Objective Sensory testing has been advocated for the diagnosis, prognosis, and outcome evaluation of pain patients, but responses to controlled stimuli have not been well correlated to clinical pain. As an initial step for improving the clinical relevance of sensory testing, this investigation compared appraisals of and responses to controlled pain stimuli.
Design A prospective within subjects design was used.
Methods Heat, ischaemic, and delayed-onset muscle pain were induced in the upper extremity of 44 participants (47.7% women) during four experimental sessions.

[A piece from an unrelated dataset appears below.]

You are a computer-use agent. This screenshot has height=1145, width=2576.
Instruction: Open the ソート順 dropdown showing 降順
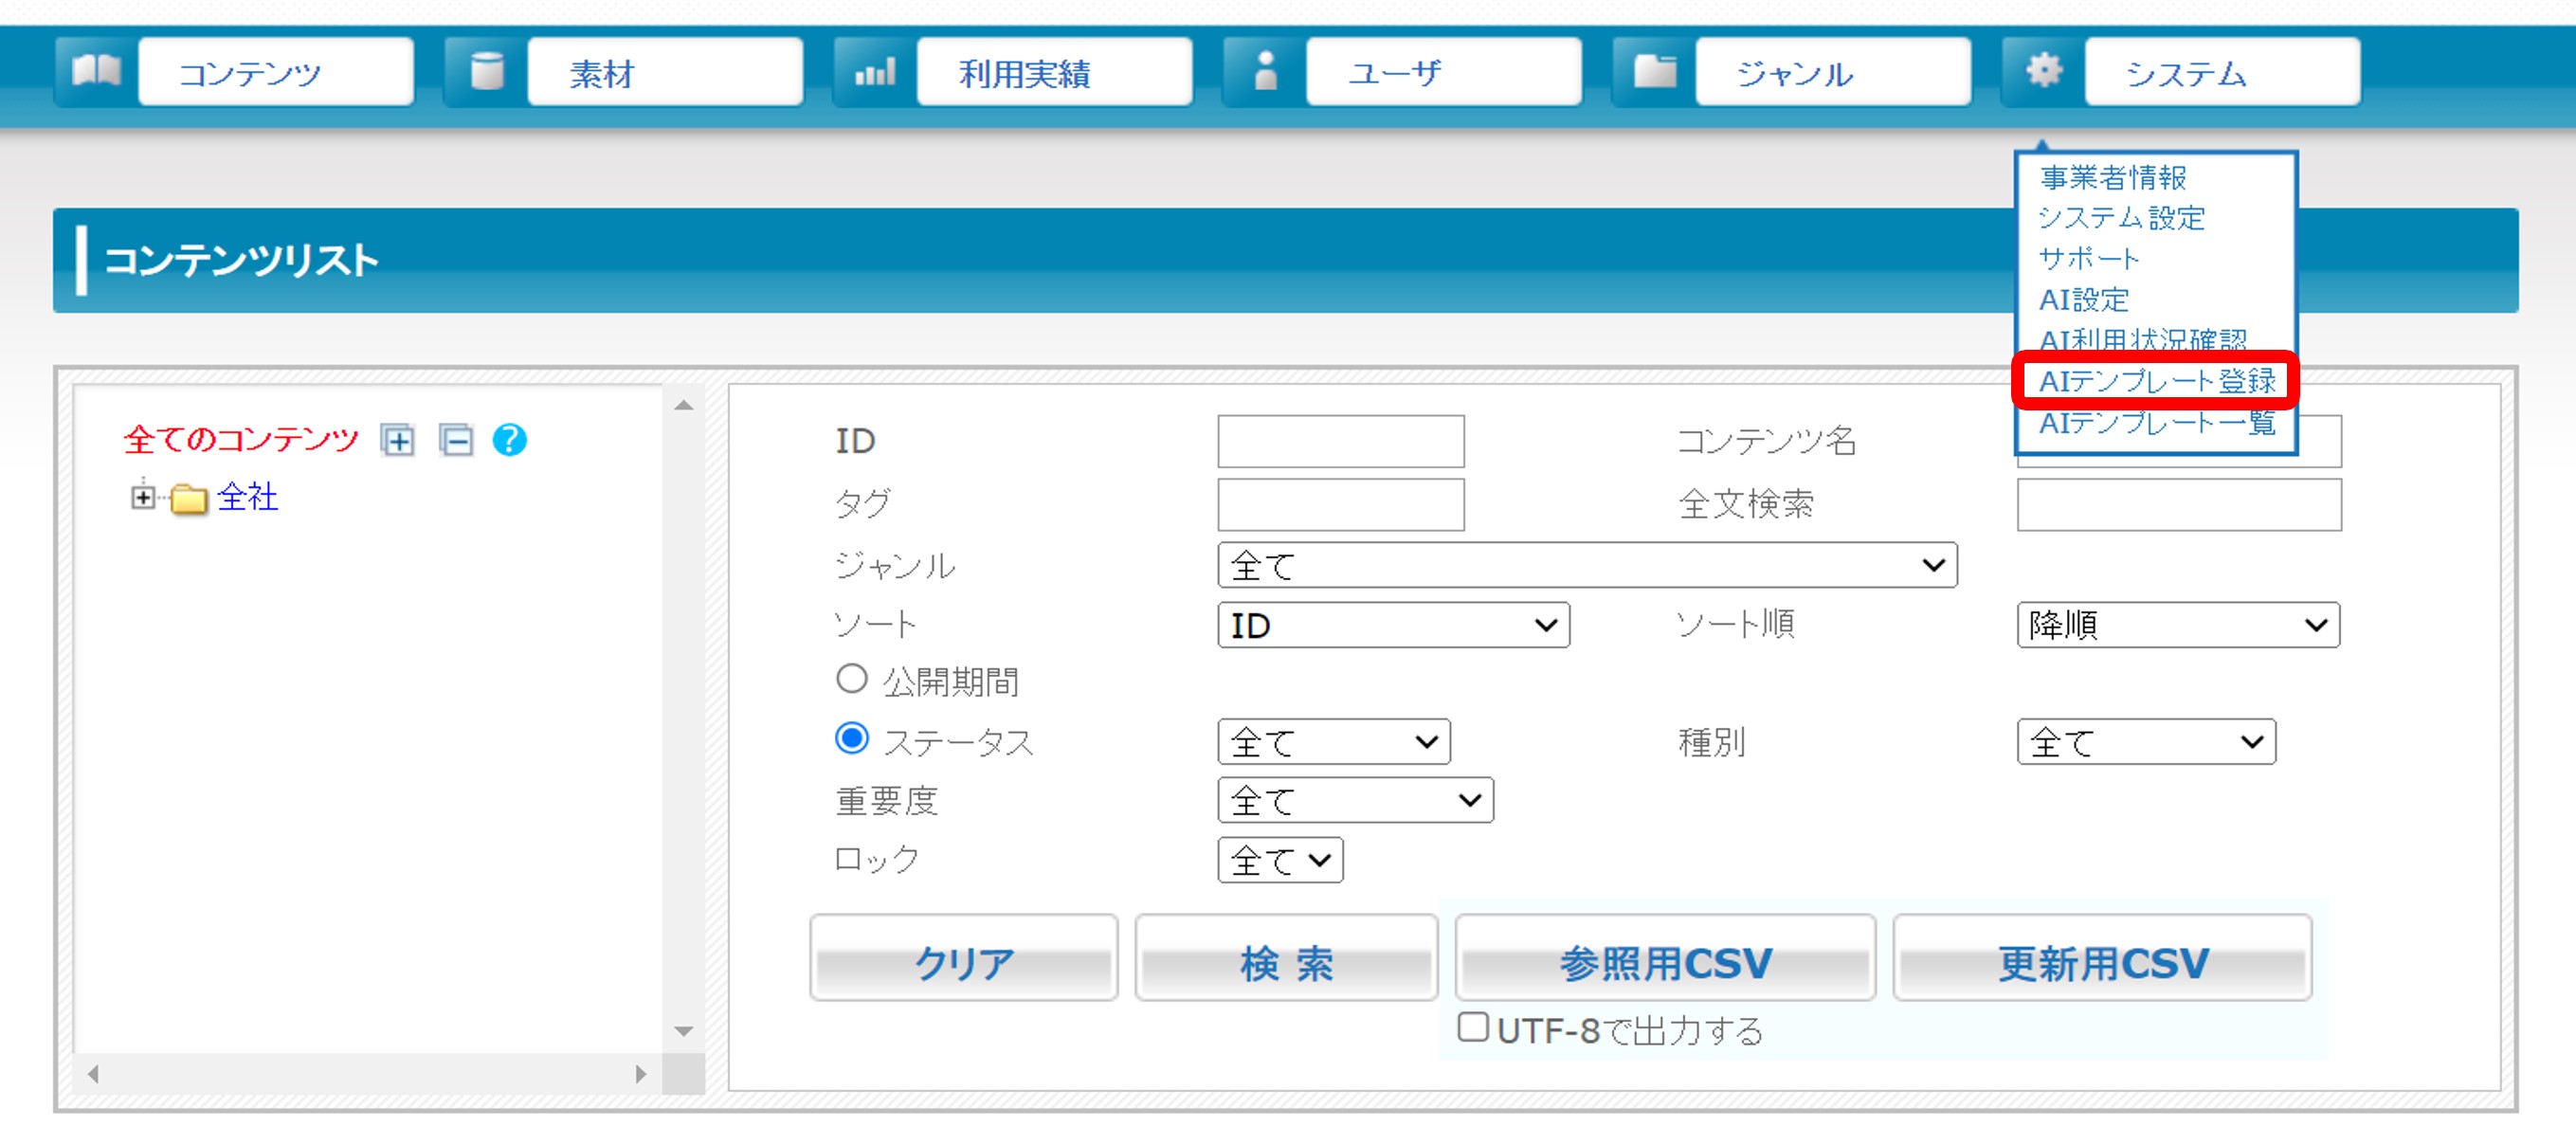click(2177, 625)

Results The threat of heat and ischaemic pain was higher than delayed-onset muscle pain (F2, 86=5.30, p<.01, η2=.11). Threat, challenge, predictability, and controllability were related to heat pain most consistently. The affective-sensory ratios of ischaemic and delayed-onset muscle pain resembled those of clinical pain and were higher than heat pain (F2, 84=11.64, p<.01, η2=.22). Delayed-onset muscle pain meaningfully affected daily activities, which correlated to delayed-onset muscle pain ratings (rs=.60–.68, ps <.001).
Conclusions Heat stimuli may be well suited for instructional manipulations of appraisals to improve the clinical relevance of quantitative sensory testing and delayed-onset muscle pain's effects on daily activities are clinically relevant.